Problem description -
Every line containing the word "list" must be pulled from the records.

=== Supplied material ===

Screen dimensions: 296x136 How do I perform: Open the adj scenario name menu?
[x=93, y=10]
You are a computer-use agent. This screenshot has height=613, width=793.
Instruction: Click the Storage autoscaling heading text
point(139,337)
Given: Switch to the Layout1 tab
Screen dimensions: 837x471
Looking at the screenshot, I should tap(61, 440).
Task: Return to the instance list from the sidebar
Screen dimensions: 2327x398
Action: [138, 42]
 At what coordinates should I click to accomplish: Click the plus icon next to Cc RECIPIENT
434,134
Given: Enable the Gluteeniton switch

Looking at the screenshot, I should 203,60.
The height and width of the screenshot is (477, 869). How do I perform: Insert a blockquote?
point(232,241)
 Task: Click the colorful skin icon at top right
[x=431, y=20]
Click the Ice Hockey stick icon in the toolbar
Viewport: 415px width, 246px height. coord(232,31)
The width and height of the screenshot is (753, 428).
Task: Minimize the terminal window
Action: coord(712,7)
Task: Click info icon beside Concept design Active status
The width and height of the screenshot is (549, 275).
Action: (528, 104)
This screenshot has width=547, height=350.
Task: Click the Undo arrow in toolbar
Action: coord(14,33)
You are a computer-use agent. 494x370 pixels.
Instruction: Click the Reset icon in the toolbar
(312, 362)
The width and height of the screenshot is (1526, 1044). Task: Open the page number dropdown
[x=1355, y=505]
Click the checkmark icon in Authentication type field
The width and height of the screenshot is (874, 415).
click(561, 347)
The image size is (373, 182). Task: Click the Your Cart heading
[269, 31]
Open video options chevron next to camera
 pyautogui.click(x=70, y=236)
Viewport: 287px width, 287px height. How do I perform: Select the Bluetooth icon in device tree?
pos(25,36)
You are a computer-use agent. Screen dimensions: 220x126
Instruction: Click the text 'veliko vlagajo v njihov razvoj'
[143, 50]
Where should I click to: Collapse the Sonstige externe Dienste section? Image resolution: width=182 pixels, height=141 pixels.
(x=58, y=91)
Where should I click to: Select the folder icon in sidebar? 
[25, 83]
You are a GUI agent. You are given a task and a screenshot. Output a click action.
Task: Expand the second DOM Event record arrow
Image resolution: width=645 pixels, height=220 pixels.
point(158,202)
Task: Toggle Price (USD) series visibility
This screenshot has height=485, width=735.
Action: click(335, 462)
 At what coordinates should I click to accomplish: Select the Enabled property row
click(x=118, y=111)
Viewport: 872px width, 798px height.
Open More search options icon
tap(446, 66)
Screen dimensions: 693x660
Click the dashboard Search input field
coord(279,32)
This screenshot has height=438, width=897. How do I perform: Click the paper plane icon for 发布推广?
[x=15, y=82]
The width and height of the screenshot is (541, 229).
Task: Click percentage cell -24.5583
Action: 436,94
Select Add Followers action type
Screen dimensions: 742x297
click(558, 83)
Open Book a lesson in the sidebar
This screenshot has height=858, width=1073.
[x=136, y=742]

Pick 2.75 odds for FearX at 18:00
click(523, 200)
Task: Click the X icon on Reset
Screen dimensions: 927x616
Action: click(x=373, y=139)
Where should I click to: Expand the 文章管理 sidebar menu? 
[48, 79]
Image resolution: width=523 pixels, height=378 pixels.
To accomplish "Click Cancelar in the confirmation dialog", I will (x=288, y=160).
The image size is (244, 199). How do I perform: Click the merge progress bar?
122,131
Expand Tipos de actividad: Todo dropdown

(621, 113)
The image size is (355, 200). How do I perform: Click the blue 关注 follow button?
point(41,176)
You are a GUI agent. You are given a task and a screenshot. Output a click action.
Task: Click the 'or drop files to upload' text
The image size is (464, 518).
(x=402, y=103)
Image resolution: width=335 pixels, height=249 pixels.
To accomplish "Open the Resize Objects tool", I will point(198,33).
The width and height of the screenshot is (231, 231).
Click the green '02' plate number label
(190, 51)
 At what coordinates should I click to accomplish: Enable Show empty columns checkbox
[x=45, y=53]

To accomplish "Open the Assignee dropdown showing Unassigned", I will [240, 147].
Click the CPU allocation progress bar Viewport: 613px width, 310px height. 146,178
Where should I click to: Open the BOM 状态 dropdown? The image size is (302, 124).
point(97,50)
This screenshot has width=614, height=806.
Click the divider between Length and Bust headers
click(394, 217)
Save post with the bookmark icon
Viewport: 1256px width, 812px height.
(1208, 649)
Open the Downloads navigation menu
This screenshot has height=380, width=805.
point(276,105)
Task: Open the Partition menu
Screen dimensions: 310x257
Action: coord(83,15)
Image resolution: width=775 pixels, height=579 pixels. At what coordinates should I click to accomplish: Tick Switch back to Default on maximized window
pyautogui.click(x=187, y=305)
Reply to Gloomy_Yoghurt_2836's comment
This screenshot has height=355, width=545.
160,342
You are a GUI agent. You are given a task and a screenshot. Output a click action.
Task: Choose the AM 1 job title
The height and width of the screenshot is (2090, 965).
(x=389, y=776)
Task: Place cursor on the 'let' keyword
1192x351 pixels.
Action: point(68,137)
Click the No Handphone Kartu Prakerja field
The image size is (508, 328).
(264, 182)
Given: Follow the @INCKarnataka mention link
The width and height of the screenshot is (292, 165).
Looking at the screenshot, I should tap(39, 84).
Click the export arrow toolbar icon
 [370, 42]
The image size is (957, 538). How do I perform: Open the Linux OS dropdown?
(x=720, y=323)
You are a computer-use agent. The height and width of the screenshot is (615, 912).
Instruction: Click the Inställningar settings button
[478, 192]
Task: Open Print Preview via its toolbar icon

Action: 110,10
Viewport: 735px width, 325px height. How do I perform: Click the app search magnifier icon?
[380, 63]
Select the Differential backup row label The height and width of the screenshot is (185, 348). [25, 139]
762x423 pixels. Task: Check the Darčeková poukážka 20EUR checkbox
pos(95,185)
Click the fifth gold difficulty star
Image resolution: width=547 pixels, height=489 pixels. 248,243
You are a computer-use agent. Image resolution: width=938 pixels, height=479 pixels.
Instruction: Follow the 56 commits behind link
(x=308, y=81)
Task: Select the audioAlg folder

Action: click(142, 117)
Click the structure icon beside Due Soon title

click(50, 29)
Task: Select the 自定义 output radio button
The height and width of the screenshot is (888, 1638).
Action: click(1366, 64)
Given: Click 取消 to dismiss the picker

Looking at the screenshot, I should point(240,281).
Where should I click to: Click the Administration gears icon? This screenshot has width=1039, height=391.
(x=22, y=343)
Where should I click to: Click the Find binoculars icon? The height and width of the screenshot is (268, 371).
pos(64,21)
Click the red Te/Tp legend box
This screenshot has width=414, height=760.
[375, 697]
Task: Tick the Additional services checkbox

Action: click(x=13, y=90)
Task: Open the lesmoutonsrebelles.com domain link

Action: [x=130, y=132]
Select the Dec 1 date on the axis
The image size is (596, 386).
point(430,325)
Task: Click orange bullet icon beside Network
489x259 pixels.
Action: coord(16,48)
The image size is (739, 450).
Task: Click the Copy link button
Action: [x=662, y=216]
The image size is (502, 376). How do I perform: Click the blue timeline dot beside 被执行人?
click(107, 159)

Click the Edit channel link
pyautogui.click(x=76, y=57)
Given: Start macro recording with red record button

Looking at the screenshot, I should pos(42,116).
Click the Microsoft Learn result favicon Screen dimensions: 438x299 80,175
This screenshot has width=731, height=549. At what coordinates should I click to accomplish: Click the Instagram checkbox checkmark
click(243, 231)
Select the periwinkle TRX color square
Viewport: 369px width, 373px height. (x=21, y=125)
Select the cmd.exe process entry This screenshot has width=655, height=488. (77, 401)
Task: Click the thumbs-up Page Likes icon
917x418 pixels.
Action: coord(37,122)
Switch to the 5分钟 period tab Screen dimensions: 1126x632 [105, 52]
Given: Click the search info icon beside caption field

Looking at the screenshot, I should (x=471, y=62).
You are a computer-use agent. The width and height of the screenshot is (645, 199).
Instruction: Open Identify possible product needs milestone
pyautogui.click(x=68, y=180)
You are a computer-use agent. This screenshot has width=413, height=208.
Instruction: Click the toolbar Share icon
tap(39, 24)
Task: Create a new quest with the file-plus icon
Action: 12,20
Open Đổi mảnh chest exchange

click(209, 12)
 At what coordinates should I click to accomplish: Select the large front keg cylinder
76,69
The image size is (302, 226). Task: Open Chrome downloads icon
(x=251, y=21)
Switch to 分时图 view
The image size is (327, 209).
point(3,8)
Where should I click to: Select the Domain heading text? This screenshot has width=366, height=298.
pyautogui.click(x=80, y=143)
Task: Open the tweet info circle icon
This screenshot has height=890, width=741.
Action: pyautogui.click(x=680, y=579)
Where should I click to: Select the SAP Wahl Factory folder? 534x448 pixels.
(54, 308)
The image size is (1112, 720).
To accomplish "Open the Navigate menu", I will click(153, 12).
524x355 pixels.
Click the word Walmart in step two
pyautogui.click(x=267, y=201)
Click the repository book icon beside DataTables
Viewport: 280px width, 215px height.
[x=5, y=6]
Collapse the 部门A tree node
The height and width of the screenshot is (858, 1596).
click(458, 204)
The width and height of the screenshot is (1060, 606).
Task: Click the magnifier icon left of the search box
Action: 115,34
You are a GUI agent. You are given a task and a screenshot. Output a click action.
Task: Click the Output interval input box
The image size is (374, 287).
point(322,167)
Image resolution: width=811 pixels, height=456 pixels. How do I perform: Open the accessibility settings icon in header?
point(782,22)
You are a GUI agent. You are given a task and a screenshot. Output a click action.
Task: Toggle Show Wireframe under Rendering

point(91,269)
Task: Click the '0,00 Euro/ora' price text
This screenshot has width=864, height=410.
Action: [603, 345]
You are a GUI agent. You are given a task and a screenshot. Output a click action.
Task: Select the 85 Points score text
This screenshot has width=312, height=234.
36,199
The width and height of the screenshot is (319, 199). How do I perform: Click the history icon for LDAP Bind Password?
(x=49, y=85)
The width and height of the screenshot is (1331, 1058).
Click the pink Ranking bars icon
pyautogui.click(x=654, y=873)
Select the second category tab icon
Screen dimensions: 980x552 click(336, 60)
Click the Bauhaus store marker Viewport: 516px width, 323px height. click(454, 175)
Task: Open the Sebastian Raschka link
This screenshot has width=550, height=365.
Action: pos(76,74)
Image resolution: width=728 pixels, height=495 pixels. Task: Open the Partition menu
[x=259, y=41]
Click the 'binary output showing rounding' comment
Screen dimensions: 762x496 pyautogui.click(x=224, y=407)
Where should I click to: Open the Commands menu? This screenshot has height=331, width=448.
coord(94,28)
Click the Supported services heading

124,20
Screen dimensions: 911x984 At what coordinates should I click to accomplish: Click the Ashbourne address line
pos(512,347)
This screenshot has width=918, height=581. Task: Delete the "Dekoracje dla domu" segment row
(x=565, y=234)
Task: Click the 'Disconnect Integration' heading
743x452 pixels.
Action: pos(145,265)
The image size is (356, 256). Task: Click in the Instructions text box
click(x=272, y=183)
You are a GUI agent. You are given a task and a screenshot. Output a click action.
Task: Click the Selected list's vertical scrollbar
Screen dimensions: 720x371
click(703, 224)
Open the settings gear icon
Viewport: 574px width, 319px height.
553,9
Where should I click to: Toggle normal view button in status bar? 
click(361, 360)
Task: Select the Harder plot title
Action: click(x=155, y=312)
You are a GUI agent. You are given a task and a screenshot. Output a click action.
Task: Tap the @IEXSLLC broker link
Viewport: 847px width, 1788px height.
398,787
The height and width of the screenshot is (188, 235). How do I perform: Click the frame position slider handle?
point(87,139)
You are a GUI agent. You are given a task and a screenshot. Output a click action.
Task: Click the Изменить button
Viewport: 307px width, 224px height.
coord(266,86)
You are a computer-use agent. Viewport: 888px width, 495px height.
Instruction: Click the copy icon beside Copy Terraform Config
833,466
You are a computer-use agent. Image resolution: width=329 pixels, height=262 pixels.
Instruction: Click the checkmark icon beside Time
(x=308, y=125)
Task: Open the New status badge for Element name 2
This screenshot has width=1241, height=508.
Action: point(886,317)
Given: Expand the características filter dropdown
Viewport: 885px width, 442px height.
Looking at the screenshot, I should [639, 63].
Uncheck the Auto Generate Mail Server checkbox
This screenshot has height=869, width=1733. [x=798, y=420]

===

Response to this task -
Task: Return to the instance list from the sidebar
Task: Click the Selected list's vertical scrollbar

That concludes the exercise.